Evet, Cennet, bütün lezaiz-i maneviyeye medar olduğu gibi, bütün lezaiz-i cismaniyeye de medardır.
Sual: Kusurlu, noksaniyetli, mütegayyir, kararsız, elemli cismaniyetin ebediyetle ve Cennetle ne alakası var? Madem ruhun ali lezaizi vardır; ona kafidir. Lezaiz-i cismaniye için bir haşr-i cismani neden icab ediyor?
Elcevap: Çünkü, nasıl toprak suya, havaya, ziyaya nisbeten kesafetli, karanlıklıdır, fakat masnuat-ı İlahiyenin bütün envaına menşe ve medar olduğundan bütün anasır-ı sairenin manen fevkine çıktığı gibi; hem kesafetli olan nefs-i insaniye, sırr-ı camiiyet itibarıyla, tezekki etmek şartıyla bütün letaif-i insaniyenin fevkine çıktığı gibi; öyle de, cismaniyet en cami, en muhit, en zengin bir ayine-i tecelliyat-ı esma-i İlahiyedir.

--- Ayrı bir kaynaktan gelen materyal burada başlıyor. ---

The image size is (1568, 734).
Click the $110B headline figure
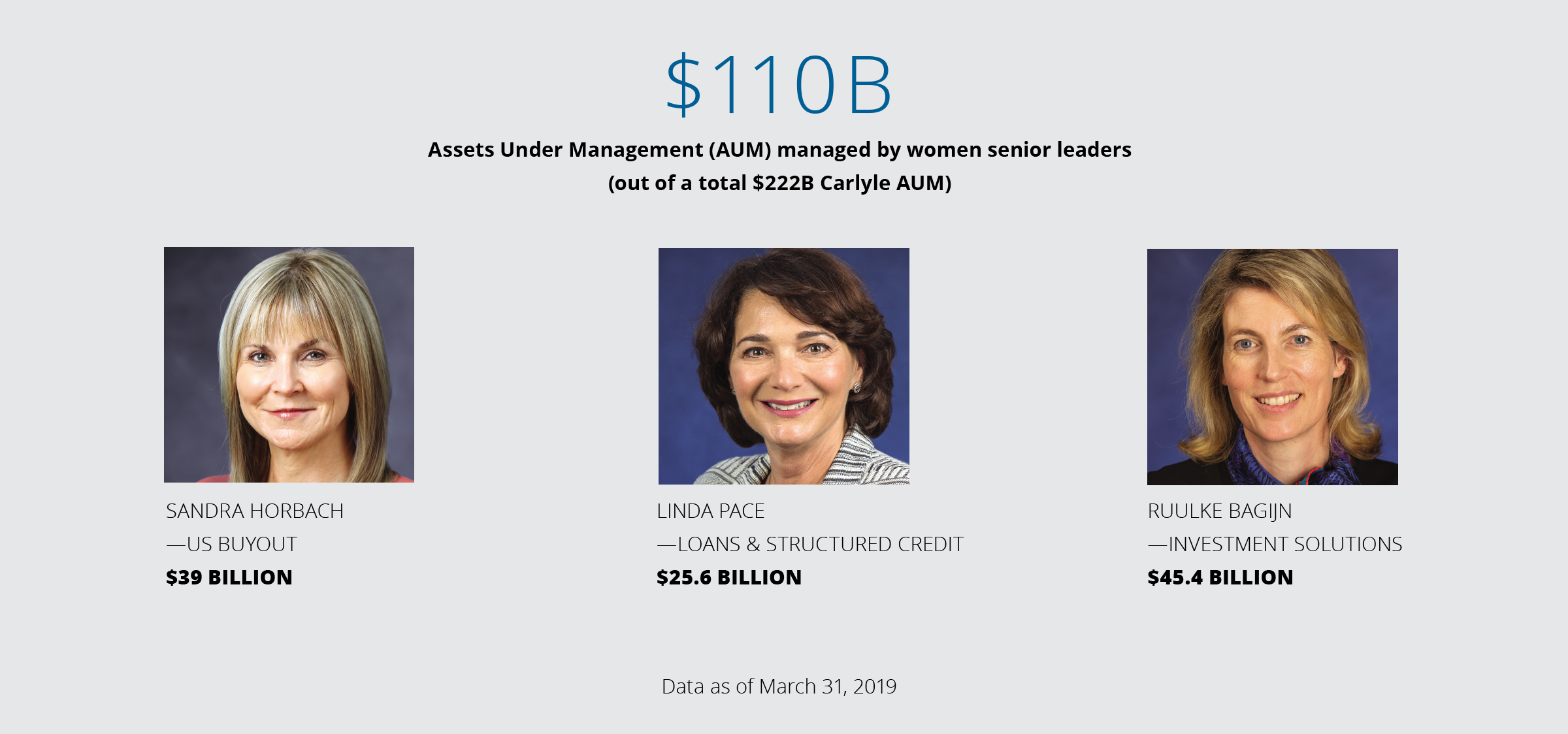779,85
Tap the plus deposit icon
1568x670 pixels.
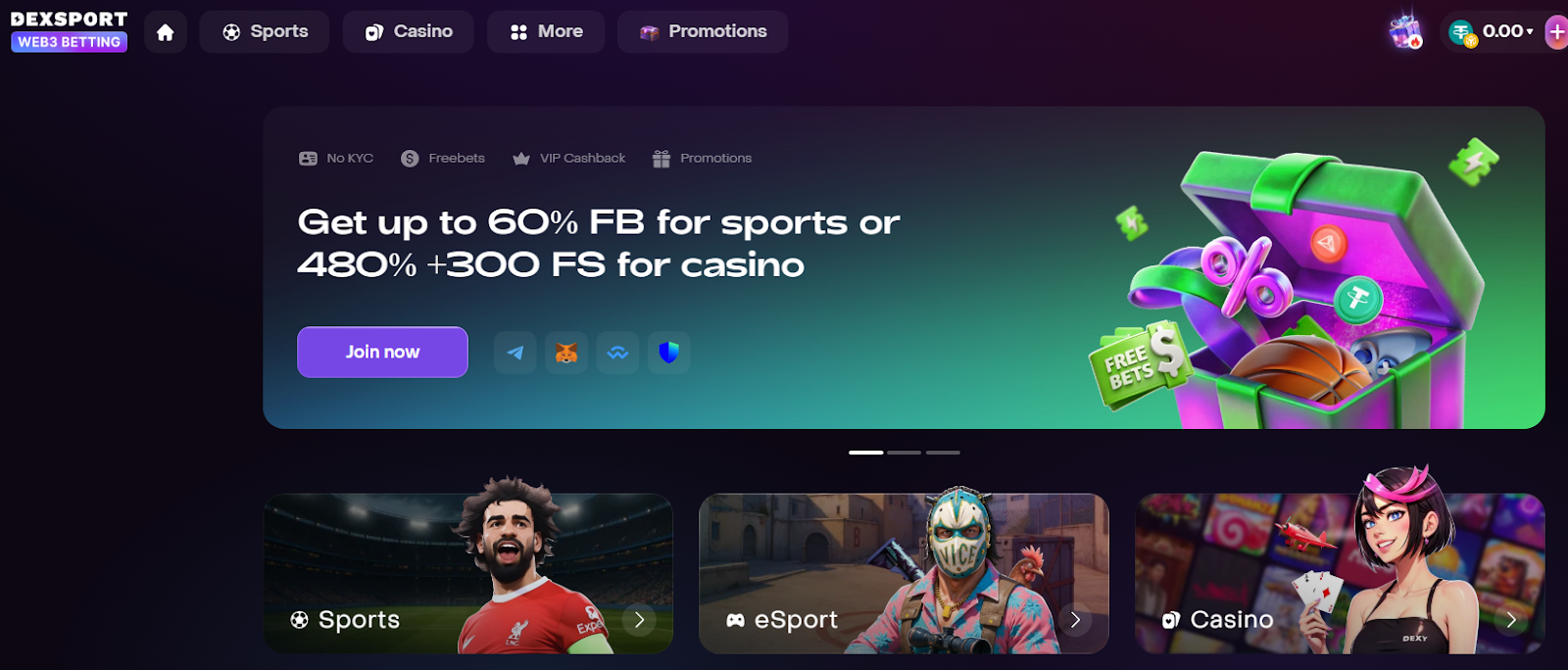coord(1556,31)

Bütün hazain-i rahmetin müddeharatını tartacak ve mizana çekecek aletler cismaniyettedir. Mesela, dildeki kuvve-i zaika, rızık zevkinde, enva-ı matumat adedince mizanlara menşe olmasaydı, herbirini ayrı ayrı hissedip tanımazdı, tadıp tartamazdı.
Hem ekser esma-i İlahiyenin tecelliyatını hissedip bilmek, zevk edip tanımak cihazatı yine cismaniyettedir. Hem gayet mütenevvi ve nihayet derecede ayrı ayrı lezzetleri hissedecek istidatlar yine cismaniyettedir.
Madem şu kainatın Sanii, şu kainatla bütün hazain-i rahmetini tanıttırmak ve bütün tecelliyat-ı esmasını bildirmek ve bütün enva-ı ihsanatını tattırmak istediğini, kainatın gidişatından ve insanın camiiyetinden, On Birinci Sözde ispat edildiği gibi, kati anlaşılıyor. Elbette, şu seyl-i kainatın bir havz-ı ekberi ve bu kainat destgahının işlediği mahsulatın bir meşher-i azamı ve şu mezraa-i dünyanın bir mahzen-i ebedisi olan dar-ı saadet, şu kainata bir derece benzeyecektir. Hem cismani, hem ruhani bütün esasatını muhafaza edecektir. Ve o Sani-i Hakim ve o adil-i Rahim, elbette cismani aletlerin vezaifine ücret olarak ve hidematına mükafat olarak ve ibadat-ı mahsusalarına sevap olarak, onlara layık lezaizi verecektir. Yoksa hikmet ve adalet ve rahmetine zıt bir halet olur ki, hiçbir cihetle Onun cemal-i rahmetine ve kemal-i adaletine uygun değildir, kabil-i tevfik olamaz.
Sual: Cisim, eğer hayati olsa, ecza-yı bedeni, daim terkip ve tahlildedir, inkıraza mahkumdur, ebediyete mazhar olamaz. Ekl ve şürb, bekà-yı şahsi; ve muamele-i zevciye ise, bekà-yı nevi içindir ki, şu alemde birer esas olmuşlar. alem-i ebediyette ve alem-i uhrevide şunlara ihtiyaç yoktur. Neden Cennetin en büyük lezaizi sırasına geçmişler?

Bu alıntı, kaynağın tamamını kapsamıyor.